*Document section*:
********************
Monday, September 14, 2020

BEDROOM STEWARDESSES (1978) **


As with Nurses for Sale, Sam Sherman and Al Adamson took a Rolf Olsen/Curd Jurgens movie (in this case, The Doctor of St. Pauli), re-edited it, added new footage, and released it in America under a different title  Unfortunately, their version of the film did not end up on the Al Adamson boxset.  Instead, the Adamson-lensed additions were included as a bonus feature.  I was kind of disappointed by this, since the whole point of buying this boxset was to watch every single Al Adamson movie in existence.  

On the bright side, I found The Doctor of St. Pauli on YouTube and was able to do a double feature of that and the Adamson footage from Bedroom Stewardesses.  The Olsen movie is heavily mired with subplots, so I imagine Sherman and Adamson cut a bunch of stuff out to make room for their new scenes.  After seeing both Olsen’s film and Adamson’s additions, I can kind of piece together in my head what the finished product would look like without too much trouble.  (There are many characters who don’t appear on the 1978 version’s IMDb page, so it’s safe to assume they were left on the cutting room floor.) 

The original version is about a kindly doctor named Jan (Jurgens) who treats the poor and downtrodden.  Meanwhile his brother Klaus (Horst Naumann) is a rich, arrogant gynecologist who is up to his eyeballs in gambling debts.  A woman named Margot (Christiane Rucker) holds parties where women are drugged, forced into sex, and then blackmailed.  Among Margot’s blackmail victims is Klaus’ wife.  When he tries to retrieve the negative, a rash of problems, including everything from malpractice to murder occur.
********************
*Exercise*: Copy out the entire review of Bedroom Stewardesses word for word.

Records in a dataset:
********************
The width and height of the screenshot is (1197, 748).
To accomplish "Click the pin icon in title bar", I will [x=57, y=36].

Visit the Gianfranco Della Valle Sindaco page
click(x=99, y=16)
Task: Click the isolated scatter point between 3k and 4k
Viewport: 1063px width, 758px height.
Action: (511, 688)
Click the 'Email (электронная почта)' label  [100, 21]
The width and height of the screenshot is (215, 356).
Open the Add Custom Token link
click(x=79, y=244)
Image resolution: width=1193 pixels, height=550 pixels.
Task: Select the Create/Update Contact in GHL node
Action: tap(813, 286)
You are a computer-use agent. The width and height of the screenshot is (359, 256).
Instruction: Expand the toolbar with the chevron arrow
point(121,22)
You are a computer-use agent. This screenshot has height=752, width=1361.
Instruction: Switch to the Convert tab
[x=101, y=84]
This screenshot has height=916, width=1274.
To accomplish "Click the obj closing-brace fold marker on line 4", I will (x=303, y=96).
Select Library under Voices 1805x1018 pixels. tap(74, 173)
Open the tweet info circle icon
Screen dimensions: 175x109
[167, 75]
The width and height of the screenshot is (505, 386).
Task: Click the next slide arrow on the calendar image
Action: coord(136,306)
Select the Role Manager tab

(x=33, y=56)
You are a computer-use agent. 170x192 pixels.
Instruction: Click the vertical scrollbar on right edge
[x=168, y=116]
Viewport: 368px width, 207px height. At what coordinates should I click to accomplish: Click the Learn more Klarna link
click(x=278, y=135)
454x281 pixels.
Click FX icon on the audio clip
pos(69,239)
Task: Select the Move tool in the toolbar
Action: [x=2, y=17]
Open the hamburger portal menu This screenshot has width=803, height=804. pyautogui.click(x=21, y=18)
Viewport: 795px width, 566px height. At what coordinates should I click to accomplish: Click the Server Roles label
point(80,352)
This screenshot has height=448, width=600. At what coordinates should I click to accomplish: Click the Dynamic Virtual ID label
********************
*Expected output*:
Monday, September 14, 2020

BEDROOM STEWARDESSES (1978) **


As with Nurses for Sale, Sam Sherman and Al Adamson took a Rolf Olsen/Curd Jurgens movie (in this case, The Doctor of St. Pauli), re-edited it, added new footage, and released it in America under a different title  Unfortunately, their version of the film did not end up on the Al Adamson boxset.  Instead, the Adamson-lensed additions were included as a bonus feature.  I was kind of disappointed by this, since the whole point of buying this boxset was to watch every single Al Adamson movie in existence.  

On the bright side, I found The Doctor of St. Pauli on YouTube and was able to do a double feature of that and the Adamson footage from Bedroom Stewardesses.  The Olsen movie is heavily mired with subplots, so I imagine Sherman and Adamson cut a bunch of stuff out to make room for their new scenes.  After seeing both Olsen’s film and Adamson’s additions, I can kind of piece together in my head what the finished product would look like without too much trouble.  (There are many characters who don’t appear on the 1978 version’s IMDb page, so it’s safe to assume they were left on the cutting room floor.) 

The original version is about a kindly doctor named Jan (Jurgens) who treats the poor and downtrodden.  Meanwhile his brother Klaus (Horst Naumann) is a rich, arrogant gynecologist who is up to his eyeballs in gambling debts.  A woman named Margot (Christiane Rucker) holds parties where women are drugged, forced into sex, and then blackmailed.  Among Margot’s blackmail victims is Klaus’ wife.  When he tries to retrieve the negative, a rash of problems, including everything from malpractice to murder occur.